Tuesday, 14 September 2010

Review: Of Montreal - False Priest

False Priest, the tenth album by Kevin Barnes' technicolour troupe, can be considered as the third album from this current phase of Of Montreal, lifting its title, as with 2008's Skeletal Lamping, from a lyric contained in the band's 2007 near-masterpiece Hissing Fauna, Are You The Destroyer?. Promising a more R'n'B, bass-heavy sound this time around, and featuring contributions from Solange Knowles and critical darling Janelle Monáe, False Priest is in truth no great deviation from the band's recent work, but those deterred by Skeletal Lamping's schizophrenic tendencies may find the slightly more reined-in (by Of Montreal standards) False Priest to be a little more palatable.

On Skeletal Lamping, track names and divisions seemed little more than a suggestion; the album could've been divided up any number of ways, or just left as a single hour-long head-f*ck.
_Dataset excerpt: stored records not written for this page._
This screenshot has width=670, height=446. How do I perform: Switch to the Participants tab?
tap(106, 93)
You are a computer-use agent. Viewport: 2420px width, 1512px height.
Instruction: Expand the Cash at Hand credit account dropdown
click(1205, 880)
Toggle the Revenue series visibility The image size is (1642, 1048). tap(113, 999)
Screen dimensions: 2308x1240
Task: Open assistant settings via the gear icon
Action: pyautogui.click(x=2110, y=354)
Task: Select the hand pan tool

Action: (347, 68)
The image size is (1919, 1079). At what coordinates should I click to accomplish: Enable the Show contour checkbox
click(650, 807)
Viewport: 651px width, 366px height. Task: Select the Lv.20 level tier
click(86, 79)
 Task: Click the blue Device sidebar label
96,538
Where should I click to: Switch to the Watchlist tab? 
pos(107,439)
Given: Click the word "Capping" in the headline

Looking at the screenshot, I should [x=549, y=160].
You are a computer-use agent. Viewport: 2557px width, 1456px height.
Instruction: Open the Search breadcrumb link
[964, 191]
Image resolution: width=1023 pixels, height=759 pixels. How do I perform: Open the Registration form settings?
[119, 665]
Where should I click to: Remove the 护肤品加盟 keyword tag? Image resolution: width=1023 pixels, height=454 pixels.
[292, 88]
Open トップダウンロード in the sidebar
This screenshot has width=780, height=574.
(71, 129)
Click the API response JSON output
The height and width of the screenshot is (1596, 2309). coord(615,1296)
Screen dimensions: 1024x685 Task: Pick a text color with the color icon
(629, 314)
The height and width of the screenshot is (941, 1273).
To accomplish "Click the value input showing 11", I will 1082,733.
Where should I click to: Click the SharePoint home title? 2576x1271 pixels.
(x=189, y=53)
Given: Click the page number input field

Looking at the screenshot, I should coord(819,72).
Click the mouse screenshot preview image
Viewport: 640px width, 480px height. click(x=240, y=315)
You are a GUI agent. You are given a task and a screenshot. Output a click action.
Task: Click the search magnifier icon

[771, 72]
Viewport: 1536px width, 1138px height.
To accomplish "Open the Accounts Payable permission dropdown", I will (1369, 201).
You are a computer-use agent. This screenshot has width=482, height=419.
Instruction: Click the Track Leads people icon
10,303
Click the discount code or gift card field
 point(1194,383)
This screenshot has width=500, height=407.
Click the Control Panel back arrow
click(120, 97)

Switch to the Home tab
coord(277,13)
On False Priest, most of the 13 cuts actually resemble stand-alone, fully-realised songs, although that's not to suggest that they're not packed to the rafters with the usual hysterics and histrionics. Yet whilst Skeletal Lamping, for all its critics, was rife with hooks, False Priest in comparison feels just a little short-changed in that respect, and for all the work and sonic details that Barnes has put into the album, there's not really much to come away with.

Barnes himself is a factor of his own downfall. His increasingly grating falsetto, coupled with his endless vocal overdubbing, and overly-verbose wordplay, reach new heights on False Priest, all too often suffocating the sounds of his fellow bandmates. Even with that aside, there are a couple of limp efforts here, particularly in the middle third; the soggy Hydra Fancies squelches along with no great purpose, and Girl Named Hello sees Barnes repeating "If I treated someone else / the way I treat myself / I'd be in jail", with diminishing effect, over an endlessly recycled indie-funk track which is fast becoming Of Montreal's stock in trade.

When Barnes throttles it back a bit in the latter third though, the rest of the band raise their game too.  Famine Affair is a surprisingly straightforward slice of 80's pop, made fun by Barnes' sulking ("go 'way, go 'way/ / you're a bad thing"). The morbid piano ballad of Casualty Affair sees Kevin Barnes laid bare (no, not like the notorious Las Vegas incident); "It's not fair / it shouldn't be like this/ you shouldn't be so compulsed" he cries, and then sighes "I dunno..../you should be more....awkward". That's followed by Around The Way, an edgy piece of synthpop that recalls Bowies Ashes To Ashes. First single Coquet Coquette is a success too, it's combination of Kinksy guitars and a galavanting chorus an appealing blend.

What of the guest appearances? Well, Solange Knowles is wasted on Sex Karma, trying and failing to out-diva Kevin Barnes. Far more successful is Monae, her suave delivery on Enemy Gene providing one of the more memorable choruses here.

There's much to enjoy about False Priest - I still haven't grown tired or Barnes' hilarious monologue on Our Riotous Defects - and Of Montreal continue to occupy an indie-sphere entirely their own. But Kevin Barnes has to draw inspiration from elsewhere next time; the arty love-damaged soul schtick is becoming increasingly thin and disingenuous.

P.S. David Barnes' psychotic artwork is, as ever, amazing.